I don't know that "discussions" tab, but I'll have a look right now!

Regarding storage : yes, moving assets (bitmaps, fonts, icons) to the spi flash memory is probably one of the main solution to implement to free a lot of space on the internal memory. We are currently brainstorming about it here : https://github.com/JF002/InfiniTime/issues/321.

ObiKeahloa commented 3 years ago

But yeah, there's no group of people with specific subject of attention (PR, doc,...). I don't think Github provides a way to create groups of contributors with specific permissions on the repo (at least, not on private repos).

We could assign badges to people (Might be possible) who are interested in these groups , they will still have to inform you about the pull request so that you merge it thus them not needing write access.

pfeerick commented 3 years ago

Discussion needs to be explicitly turned on and is a relatively new feature that started coming online for public repos about this time last year. You can see it in action here... https://github.com/arendst/Tasmota/discussions

To have granular control of permissions... you would need to transfer the repo from an owner account, to a organisation account. I ended up creating two organisation accounts when doing pine64/rock64 PRs, due to the upstream repos being forks of forks, and not being able to have multiple forked repos under the one account. One of the sillier GitHub limitations. Otherwise, you can only have collaborators, who have a lot of the same access and control as the owner.

Taking Avamander's clang-format the logical next step, and having it run as part of a GitHub Action for PRs would be good also... there would then be not 'guessing' as to whether code was formatted correctly, or if it isn't, what changes are needed. You'd get a tick or a cross, and have the log to review.

Avamander commented 3 years ago

Discussion needs to be explicitly turned on and is a relatively new feature that started coming online for public repos about this time last year. You can see it in action here... https://github.com/arendst/Tasmota/discussions

I'm not sure it's a better format than the issue tracker. IMO quite a few initial discussions turn into real Issues and vice versa, it's part of triage to determine and label those as such. We don't really gain anything by splitting either attention or the two categories into two (or more places).

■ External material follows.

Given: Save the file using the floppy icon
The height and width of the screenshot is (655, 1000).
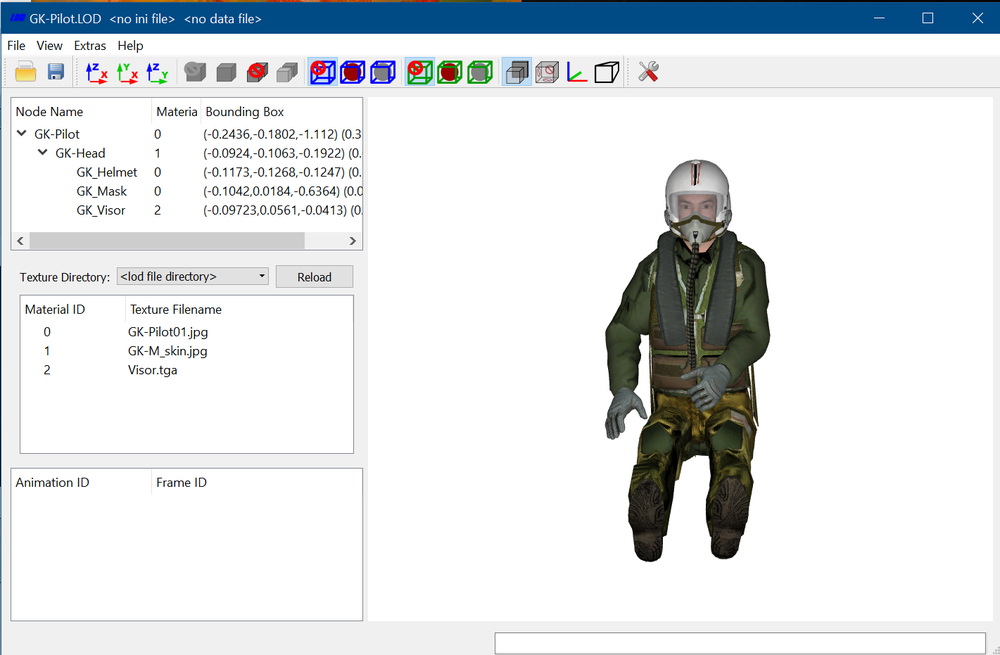Looking at the screenshot, I should point(55,71).
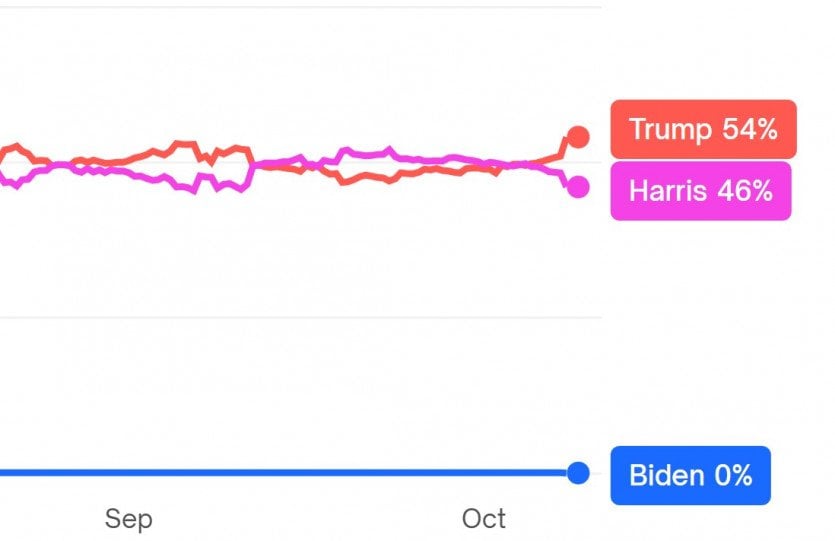
Task: Click the Sep axis label
Action: pyautogui.click(x=129, y=519)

pfeerick commented 3 years ago

Agreed... if there wasn't already the bridged discord/matrix/telegram/IRC chat, and also the pinetime forum, then it would be perfectly suitable, as it can be used as a forum in it's own right, but to add that now would just divide attention even more.

ObiKeahloa commented 3 years ago

Agreed... if there wasn't already the bridged discord/matrix/telegram/IRC chat, and also the pinetime forum, then it would be perfectly suitable, as it can be used as a forum in it's own right, but to add that now would just divide attention even more.

Not everybody has these , Discord/Matrix/IRC Chat and Pine Time Forum.

ObiKeahloa commented 3 years ago

About code in Pull Request Management will this help?